TEXTO DA PÁGINA
'''

Apesar das evidentes rupturas com os
princípios éticos, a realidade demonstra como é difícil mudar o
comportamento dos poderosos. Em junho do ano passado, as ruas das
principais cidades brasileiras foram tomadas por milhões de pessoas que
protestavam por mudanças na política e nos governos. Agora, no entanto,
observa-se a dificuldade em institucionalizar esse clamor. O mesmo
aconteceu com a “Primavera Árabe”, nome pelo qual ficaram conhecidas as
manifestações que sacudiram países do Oriente Médio e do norte da África
a partir de dezembro de 2010. Passada a turbulência inicial, muita
coisa continua como antes. No Egito, por exemplo, depois da derrubada do
ditador Hosni Mubarak, a disputa pelo poder no país continua sendo
travada pelos militares e pela Irmandade Muçulmana. Também no Brasil, a
história demonstra que mesmo as grandes rupturas ocorridas em nome do
combate à corrupção se revelaram inócuas. Em 1954, Getúlio Vargas
cometeu suicídio quando seu governo era acusado pelos adversários de se
ter transformado em um “mar de lama”. Dez anos depois, os militares
deram um golpe e assumiram o poder com a bandeira da moralidade, mas
foram escorraçados do poder em 1985 quando a censura não conseguia mais
abafar o que ocorria nos porões do regime autoritário.

'''

TAREFAS SOLICITADAS
- a) Traduza para o inglês esta frase do texto sobre ética e poder: “Passada a turbulência inicial, muita coisa continua como antes.”
- b) Dê continuidade ao texto sobre ética e poder a partir do ponto em que ele termina.
Os itens constituem um material separado do texto.

ITENS LISTADOS
'''

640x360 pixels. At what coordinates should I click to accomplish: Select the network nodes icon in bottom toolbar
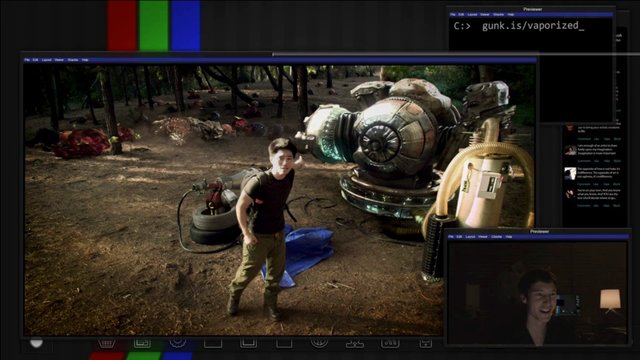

'''
'''

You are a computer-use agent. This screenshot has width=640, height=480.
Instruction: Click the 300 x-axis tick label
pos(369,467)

'''

LISTA DE RESPOSTAS
- a) After the initial turmoil, many things remain as they were before.

- b)
A poucos dias do primeiro turno das
eleições, ainda há tempo para os brasileiros provocarem uma
interferência efetiva na triste realidade. Somente o eleitor, na solidão
da cabine de votação, pode afastar os maus políticos. Se dependêssemos
apenas das autoridades, não haveria solução. O melhor exemplo disso
talvez tenha sido dado pelo presidente da Câmara, Henrique Eduardo
Alves. Na semana passada, ele encaminhou ao Conselho Nacional de Justiça
uma representação contra o juiz Marlon Reis, um dos principais
responsáveis pela aprovação da Lei da Ficha Limpa. Alves quer que Reis
seja punido pela publicação de um livro em que relata dezenas de casos
de parlamentares envolvidos em corrupção. “Afirmei e reafirmo que há
entre os deputados pessoas que alcançaram seus mandatos por vias
ilícitas. Estes precisam ser detidos, o que demanda uma profunda mudança
do vigente sistema eleitoral, corroído por uma mercantilização do
conceito de política”, diz o juiz. O primeiro passo para isso pode ser
dado pela sociedade no dia 5 de outubro.
Corruptos, tremei!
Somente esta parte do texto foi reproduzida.